Saved data entries:
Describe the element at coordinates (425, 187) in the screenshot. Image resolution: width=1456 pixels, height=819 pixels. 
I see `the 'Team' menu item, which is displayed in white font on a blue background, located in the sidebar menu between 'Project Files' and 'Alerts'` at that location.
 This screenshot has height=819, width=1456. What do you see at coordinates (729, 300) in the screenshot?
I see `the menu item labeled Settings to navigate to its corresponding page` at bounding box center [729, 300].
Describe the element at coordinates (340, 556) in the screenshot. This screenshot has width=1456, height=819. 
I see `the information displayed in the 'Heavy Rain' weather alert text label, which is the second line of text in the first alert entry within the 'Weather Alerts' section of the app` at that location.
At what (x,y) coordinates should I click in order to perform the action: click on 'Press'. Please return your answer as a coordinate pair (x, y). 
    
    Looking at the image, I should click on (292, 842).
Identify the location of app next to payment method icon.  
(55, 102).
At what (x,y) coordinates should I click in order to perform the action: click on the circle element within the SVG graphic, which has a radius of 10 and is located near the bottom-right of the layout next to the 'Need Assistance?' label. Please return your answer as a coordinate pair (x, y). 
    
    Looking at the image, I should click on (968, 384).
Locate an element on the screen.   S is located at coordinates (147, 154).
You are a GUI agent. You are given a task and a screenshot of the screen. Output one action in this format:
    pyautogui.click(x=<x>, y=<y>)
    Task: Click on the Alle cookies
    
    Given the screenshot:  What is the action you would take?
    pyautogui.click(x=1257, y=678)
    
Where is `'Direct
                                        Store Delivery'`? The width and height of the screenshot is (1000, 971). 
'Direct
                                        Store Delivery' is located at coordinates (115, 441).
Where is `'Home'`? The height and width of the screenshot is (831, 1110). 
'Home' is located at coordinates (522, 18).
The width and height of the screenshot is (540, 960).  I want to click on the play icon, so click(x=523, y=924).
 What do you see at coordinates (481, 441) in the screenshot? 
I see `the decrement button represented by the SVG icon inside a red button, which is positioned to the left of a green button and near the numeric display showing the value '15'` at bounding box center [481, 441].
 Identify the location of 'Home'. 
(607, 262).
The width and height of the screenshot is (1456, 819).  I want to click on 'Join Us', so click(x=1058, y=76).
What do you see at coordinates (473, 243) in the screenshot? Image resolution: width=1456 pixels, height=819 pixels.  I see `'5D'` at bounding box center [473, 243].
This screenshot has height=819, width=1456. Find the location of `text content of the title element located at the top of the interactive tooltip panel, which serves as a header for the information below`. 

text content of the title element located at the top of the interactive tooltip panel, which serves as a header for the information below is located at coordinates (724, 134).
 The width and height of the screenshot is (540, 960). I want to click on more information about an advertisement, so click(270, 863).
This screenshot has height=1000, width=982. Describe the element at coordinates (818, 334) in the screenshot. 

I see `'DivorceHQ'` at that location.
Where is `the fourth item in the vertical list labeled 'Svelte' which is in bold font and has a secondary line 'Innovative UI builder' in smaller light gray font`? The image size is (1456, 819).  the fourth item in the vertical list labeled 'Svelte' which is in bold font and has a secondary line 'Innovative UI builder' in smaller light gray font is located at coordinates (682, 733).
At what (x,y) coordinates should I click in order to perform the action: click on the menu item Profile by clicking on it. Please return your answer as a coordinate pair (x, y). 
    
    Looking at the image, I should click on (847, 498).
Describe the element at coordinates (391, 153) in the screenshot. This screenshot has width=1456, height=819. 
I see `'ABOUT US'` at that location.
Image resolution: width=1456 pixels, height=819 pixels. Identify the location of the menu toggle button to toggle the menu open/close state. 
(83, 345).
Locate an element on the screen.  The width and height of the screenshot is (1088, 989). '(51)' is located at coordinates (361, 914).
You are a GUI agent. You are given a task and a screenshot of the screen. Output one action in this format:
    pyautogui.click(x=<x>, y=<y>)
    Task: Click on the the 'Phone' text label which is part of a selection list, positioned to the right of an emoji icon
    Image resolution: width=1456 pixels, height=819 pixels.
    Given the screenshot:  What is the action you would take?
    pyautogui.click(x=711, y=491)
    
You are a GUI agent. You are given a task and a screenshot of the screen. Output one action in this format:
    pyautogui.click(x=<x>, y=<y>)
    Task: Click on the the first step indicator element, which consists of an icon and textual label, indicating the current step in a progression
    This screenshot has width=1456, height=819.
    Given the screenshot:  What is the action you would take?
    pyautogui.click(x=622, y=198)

▶ [TASK DESCRIPTION]: Pull out every line of the items above that contains the string "Home". Case matters, so copy only lines with that exact capitalization.

▶ [FULL SOLUTION]:
Where is `'Home'`? The height and width of the screenshot is (831, 1110). 
'Home' is located at coordinates (522, 18).
 Identify the location of 'Home'. 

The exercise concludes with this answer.